**EXERCISE GOAL:** Using the data below, gather each line that includes the word "computer".

(Stored data entries)

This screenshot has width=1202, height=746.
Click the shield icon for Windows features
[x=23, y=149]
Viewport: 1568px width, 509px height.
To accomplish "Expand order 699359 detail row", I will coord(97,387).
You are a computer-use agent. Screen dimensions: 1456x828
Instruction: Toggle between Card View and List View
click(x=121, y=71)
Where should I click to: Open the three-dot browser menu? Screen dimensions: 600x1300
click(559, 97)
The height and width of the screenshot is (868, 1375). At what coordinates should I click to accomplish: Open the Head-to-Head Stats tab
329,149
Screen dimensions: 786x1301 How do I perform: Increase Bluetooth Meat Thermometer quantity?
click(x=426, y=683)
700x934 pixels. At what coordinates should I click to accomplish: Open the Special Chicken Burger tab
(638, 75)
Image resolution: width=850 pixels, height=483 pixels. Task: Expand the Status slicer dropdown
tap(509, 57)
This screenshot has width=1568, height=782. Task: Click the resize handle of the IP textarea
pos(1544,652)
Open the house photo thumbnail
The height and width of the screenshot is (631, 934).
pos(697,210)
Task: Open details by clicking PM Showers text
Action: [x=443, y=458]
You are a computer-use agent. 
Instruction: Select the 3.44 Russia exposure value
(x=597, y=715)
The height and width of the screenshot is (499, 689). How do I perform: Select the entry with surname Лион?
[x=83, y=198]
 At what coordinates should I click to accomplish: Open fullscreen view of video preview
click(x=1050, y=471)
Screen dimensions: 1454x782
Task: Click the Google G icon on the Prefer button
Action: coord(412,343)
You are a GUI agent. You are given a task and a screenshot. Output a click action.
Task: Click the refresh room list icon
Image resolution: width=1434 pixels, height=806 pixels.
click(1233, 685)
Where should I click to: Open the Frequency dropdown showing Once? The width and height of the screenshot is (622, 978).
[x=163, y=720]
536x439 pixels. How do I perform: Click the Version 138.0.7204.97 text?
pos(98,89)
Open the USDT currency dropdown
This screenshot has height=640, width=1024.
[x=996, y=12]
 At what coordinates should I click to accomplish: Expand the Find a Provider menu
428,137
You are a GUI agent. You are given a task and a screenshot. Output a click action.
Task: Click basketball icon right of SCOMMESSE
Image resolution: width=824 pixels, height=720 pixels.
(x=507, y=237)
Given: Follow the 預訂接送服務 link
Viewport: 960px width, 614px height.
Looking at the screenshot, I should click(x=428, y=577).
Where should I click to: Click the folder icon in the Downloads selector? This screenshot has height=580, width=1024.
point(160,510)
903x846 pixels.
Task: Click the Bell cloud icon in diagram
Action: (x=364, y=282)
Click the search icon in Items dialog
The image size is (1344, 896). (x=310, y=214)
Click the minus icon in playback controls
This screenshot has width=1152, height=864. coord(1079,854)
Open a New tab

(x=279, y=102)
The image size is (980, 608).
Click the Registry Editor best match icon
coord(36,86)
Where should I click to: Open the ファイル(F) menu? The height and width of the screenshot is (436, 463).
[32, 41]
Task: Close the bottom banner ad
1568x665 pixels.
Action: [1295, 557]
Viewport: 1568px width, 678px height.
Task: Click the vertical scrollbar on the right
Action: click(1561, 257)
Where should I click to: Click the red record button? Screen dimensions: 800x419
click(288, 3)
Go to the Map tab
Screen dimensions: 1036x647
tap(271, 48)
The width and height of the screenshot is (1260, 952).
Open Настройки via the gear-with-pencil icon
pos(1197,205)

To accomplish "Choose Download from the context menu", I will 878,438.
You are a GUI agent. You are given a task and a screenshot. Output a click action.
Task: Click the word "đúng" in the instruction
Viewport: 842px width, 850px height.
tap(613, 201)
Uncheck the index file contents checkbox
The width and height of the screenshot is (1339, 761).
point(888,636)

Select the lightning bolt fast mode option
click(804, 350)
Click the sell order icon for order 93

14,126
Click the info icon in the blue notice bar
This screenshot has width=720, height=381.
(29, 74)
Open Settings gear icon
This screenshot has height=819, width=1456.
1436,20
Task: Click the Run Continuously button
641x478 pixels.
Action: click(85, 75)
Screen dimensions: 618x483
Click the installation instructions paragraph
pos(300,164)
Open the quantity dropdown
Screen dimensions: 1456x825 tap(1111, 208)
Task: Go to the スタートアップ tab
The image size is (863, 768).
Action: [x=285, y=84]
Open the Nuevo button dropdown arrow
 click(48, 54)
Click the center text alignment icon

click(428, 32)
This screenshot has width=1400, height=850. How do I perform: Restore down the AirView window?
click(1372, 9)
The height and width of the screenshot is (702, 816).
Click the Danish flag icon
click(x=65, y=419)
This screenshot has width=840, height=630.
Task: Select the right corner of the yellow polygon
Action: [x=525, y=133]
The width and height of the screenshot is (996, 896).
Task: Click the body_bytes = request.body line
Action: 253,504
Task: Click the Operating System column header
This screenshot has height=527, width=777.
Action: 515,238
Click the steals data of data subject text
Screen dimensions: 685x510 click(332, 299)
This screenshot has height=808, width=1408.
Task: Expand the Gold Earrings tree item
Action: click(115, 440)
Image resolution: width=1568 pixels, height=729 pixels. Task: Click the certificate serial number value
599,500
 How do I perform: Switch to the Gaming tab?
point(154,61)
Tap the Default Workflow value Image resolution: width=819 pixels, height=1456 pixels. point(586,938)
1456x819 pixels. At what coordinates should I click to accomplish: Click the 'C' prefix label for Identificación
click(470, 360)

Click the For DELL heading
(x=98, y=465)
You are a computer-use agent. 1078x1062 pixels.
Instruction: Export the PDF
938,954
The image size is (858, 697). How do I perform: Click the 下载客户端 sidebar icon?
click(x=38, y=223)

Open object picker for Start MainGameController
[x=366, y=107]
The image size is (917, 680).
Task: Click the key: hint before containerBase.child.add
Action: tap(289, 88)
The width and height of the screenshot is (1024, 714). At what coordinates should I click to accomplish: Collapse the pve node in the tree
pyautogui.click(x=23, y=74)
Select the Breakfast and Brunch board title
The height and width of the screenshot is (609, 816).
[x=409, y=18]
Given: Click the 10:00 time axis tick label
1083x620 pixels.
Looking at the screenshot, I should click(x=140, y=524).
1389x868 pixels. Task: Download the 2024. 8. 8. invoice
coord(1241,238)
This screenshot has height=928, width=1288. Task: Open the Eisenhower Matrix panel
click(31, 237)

**OUTPUT:**
You are a computer-use agent. Screen dimensions: 1456x828
You are a computer-use agent. 
You are a computer-use agent. 1078x1062 pixels.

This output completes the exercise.